彼/彼女の皮膚感覚が熱かった時代を作った--『60年代のリアル』を書いた佐藤信氏(東京大学大学院法学政治学研究科修士課程在籍)に聞く

──リアルとは、皮膚感覚や肉体性とも結び付く?

なぜ60年代の彼らはあんなに熱かったのか。僕らはニヒリスティックとかクールとかいわれる。ところが、彼らはイデオロギーを信奉でき、国会議事堂に向かって行動的に出ていったりする。そういう熱さ、この根源的といってもいい感覚が理解しにくいし、そういう感覚について彼ら自身も語ってくれない。その当時は革命の雰囲気があったのだと言われても、僕らには釈然としない部分がある。

その説明し切れていない部分を何とか明らかにできないかと考えていく中で、それはリアルとか皮膚感覚なのかな、と思うようになった。それが政治学徒とどう関係しているのか振り返ると、見捨てられてきた皮膚感覚、根源的な感覚としてのリアルが、いかに政治ないし政治学に結び付くかという問題意識もある。

──「連帯を求めて孤立を恐れず」という標語に注目しています。

それ自体はよく言われてきたフレーズ。ただ、それをリアルの観点から読み解いてみると、この皮膚感覚で生み出された言葉には宿ったものがある。単純に皮膚を重ね合わせると、人と人が理解し合える側面があると同時に、皮膚によって分け隔てをはっきり意識する側面もある。それが皮膚の二面性。一体化ではなく連帯という言葉を使うこと自体にその意味が込められている。群衆が集まって一体化したように感じるのとは違う意味が連帯にはある。この二面性を彼らは感じていたのではないか。

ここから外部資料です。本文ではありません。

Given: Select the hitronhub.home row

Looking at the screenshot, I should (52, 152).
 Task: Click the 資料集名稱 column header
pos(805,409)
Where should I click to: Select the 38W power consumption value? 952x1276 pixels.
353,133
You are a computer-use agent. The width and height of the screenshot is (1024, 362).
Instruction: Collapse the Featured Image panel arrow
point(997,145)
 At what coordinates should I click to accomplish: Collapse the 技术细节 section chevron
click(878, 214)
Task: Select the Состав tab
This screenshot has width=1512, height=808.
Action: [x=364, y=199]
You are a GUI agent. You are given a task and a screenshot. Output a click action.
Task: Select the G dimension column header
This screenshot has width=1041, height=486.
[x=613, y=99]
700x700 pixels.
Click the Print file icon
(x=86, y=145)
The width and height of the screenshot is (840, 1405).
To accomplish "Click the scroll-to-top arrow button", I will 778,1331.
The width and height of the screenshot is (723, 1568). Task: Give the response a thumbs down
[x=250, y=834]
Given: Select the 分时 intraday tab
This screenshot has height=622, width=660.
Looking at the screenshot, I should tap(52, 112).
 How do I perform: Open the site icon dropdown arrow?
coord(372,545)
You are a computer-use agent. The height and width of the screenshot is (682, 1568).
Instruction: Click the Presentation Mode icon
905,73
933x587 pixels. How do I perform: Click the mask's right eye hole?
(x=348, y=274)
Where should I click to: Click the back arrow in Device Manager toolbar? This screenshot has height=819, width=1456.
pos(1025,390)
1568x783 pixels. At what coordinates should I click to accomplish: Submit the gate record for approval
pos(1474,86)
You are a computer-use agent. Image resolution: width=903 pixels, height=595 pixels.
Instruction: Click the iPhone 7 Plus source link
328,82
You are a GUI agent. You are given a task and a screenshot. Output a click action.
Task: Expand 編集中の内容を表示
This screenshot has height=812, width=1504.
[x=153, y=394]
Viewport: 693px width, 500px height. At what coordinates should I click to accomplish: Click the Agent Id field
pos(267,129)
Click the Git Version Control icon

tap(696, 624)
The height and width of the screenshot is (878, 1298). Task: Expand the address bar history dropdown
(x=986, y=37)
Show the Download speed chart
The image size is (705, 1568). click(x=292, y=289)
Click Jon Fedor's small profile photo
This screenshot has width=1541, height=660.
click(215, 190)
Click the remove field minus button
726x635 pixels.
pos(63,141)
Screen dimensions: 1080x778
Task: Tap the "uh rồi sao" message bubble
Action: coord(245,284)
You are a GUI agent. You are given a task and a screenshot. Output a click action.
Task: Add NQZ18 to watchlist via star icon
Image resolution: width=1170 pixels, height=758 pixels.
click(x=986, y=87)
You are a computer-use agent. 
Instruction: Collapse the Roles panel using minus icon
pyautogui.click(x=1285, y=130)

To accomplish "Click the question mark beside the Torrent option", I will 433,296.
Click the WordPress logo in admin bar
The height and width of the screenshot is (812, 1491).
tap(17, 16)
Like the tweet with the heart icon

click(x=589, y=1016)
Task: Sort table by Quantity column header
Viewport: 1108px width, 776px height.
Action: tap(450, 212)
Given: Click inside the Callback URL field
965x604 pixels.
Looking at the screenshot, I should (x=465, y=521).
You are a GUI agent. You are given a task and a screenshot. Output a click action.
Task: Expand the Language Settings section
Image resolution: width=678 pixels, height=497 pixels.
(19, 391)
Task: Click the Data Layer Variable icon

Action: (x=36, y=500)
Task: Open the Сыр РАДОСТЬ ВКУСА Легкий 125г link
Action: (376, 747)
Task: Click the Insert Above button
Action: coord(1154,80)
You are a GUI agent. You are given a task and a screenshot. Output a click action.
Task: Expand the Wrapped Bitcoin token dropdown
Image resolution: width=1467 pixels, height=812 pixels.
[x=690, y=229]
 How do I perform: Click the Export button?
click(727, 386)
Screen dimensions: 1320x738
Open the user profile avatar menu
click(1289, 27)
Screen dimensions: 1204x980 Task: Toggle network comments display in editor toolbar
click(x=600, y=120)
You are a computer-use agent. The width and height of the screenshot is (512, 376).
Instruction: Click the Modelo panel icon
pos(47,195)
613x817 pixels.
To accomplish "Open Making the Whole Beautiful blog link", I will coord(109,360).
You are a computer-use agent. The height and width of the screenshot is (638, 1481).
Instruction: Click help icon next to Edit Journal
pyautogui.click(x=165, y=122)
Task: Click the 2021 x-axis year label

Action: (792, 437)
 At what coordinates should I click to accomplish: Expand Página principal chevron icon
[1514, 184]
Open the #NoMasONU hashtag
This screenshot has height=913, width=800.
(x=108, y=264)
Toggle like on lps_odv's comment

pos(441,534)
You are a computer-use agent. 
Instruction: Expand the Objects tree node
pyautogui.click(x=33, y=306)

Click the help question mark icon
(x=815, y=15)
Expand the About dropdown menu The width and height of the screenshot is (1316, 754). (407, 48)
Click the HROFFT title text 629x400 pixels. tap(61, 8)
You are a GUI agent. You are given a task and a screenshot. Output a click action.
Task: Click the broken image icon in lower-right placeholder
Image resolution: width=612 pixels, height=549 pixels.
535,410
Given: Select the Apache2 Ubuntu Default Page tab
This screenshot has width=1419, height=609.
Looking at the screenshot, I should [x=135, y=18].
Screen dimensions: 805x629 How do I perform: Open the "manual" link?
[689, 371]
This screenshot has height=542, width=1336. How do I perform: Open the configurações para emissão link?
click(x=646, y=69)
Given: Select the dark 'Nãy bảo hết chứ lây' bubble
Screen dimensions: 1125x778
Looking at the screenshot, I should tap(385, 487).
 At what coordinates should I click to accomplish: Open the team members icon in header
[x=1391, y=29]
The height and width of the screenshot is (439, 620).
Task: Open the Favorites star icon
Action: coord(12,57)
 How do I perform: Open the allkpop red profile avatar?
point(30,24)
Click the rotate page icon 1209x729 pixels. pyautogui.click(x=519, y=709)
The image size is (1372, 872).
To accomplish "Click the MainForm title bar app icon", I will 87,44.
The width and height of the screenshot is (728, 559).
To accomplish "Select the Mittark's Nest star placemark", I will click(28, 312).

──この本ではその彼らを「彼/彼女」と記述しています。

単純に洋書に出てくる表現でそう書いた。時に順番を変えているのは、男女どちらの影響力が大きかったかによる。連合赤軍の話をしている部分では、永田洋子の影響力が強かったから彼女から始めた。運動、闘争では男性的な部分が強調されるが、そこに女性ももちろん含まれ、フェミニズムにもかなりの影響を与える。文体や用語によって自分の思考が影響されるという認識もあって、そう表現した。若者の運動だから性の問題と無関係ではないはずとの問題意識も持っていたが、資料がそろわず、この点は書き逃した。